Re: [PATCH v3 2/2] locking/rwsem: Optimize down_read_trylock()

From: Linus Torvalds
Date: Thu Feb 14 2019 - 12:59:07 EST


On Thu, Feb 14, 2019 at 6:53 AM Waiman Long <longman@xxxxxxxxxx> wrote:
>
> The ARM64 result is what I would have expected given that the change was
> to optimize for the uncontended case. The x86-64 result is kind of an
> anomaly to me, but I haven't bothered to dig into that.

I would say that the ARM result is what I'd expect from something that
scales badly to begin with.

The x86-64 result is the expected one: yes, the cmpxchg is done one
extra time, but it results in fewer cache transitions (the cacheline
never goes into "shared" state), and cache transitions are what
matter.

The cost of re-doing the instruction should be low.

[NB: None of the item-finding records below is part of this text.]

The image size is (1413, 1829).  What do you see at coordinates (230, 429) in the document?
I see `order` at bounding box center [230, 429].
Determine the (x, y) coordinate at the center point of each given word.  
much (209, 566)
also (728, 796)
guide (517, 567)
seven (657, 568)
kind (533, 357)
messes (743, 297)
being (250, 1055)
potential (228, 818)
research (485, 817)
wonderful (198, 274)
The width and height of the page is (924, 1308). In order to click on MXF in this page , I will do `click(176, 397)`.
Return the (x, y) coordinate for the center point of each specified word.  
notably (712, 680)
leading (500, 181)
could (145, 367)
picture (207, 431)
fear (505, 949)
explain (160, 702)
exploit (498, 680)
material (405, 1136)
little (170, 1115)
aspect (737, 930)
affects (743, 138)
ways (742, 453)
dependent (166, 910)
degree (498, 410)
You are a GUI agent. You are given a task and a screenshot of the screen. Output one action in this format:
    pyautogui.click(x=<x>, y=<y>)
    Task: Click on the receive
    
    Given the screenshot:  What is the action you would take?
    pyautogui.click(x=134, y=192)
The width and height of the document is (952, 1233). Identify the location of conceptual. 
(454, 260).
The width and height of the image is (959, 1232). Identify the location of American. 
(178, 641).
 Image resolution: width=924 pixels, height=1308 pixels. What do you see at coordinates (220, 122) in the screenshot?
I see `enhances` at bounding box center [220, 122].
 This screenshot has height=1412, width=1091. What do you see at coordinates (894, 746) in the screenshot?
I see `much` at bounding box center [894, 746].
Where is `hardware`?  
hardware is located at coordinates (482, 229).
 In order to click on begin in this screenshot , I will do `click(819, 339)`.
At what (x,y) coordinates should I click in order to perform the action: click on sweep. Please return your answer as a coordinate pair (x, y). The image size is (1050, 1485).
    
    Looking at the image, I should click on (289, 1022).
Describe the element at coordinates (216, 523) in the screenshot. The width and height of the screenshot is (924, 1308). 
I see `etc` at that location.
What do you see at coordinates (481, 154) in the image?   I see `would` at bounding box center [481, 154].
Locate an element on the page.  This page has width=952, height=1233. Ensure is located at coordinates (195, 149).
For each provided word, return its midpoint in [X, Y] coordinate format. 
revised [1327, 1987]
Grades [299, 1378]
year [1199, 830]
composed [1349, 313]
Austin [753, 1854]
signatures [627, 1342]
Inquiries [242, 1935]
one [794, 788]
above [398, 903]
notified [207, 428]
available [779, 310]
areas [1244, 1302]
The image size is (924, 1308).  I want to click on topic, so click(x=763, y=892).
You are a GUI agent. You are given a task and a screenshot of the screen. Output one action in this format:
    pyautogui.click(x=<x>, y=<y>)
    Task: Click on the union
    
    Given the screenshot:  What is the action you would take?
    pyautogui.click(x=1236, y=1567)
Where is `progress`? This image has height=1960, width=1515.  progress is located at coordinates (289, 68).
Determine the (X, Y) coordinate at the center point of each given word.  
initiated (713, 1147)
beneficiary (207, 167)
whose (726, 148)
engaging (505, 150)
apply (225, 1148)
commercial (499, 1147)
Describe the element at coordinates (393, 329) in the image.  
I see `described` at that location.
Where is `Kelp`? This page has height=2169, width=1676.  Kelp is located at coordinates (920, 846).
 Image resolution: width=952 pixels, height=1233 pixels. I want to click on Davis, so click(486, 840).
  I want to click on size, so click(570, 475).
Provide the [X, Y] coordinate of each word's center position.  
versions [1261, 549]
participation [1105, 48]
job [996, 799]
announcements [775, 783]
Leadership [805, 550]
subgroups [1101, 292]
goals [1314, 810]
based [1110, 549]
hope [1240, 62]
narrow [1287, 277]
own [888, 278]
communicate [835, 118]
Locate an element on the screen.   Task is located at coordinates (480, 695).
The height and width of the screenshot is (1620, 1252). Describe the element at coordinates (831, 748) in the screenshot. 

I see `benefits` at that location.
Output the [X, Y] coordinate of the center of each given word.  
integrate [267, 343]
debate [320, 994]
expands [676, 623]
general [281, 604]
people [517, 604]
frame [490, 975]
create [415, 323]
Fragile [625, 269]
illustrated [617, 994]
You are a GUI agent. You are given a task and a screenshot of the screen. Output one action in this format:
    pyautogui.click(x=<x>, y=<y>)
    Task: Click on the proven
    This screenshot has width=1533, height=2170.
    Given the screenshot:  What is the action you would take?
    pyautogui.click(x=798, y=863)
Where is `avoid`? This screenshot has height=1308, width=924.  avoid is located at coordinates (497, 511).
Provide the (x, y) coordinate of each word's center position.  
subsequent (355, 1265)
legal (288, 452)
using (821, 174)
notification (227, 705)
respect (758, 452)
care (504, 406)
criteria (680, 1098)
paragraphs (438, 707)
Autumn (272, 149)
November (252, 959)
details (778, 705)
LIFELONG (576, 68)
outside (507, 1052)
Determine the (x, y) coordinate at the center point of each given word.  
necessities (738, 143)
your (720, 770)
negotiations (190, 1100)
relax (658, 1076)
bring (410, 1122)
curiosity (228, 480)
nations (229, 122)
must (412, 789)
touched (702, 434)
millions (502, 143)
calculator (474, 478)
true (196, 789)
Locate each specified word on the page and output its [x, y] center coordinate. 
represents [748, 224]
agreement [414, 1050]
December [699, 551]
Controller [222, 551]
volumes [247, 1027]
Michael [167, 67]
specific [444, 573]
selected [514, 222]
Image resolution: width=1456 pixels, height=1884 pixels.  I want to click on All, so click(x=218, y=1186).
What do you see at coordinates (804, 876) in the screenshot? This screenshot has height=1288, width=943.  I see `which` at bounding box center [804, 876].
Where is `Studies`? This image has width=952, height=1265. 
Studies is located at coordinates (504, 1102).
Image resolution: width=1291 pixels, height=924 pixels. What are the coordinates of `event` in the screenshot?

The cacheline
ping-pong and the cache coherency messages is what hurts.

So I actually think both are very easily explained.

The x86-64 number improves, because there is less cache coherency traffic.

The arm64 numbers scaled horribly even before, and that's because
there is too much ping-pong, and it's probably because there is no
"stickiness" to the cacheline to the core, and thus adding the extra
loop can make the ping-pong issue even worse because now there is more
of it.

The cachelines not sticking at all to a core probably is good for
fairness issues (in particular, sticking *too* much can cause horrible
issues), but it's absolutely horrible if it means that you lose the
cacheline even before you get to complete the second cmpxchg.

Linus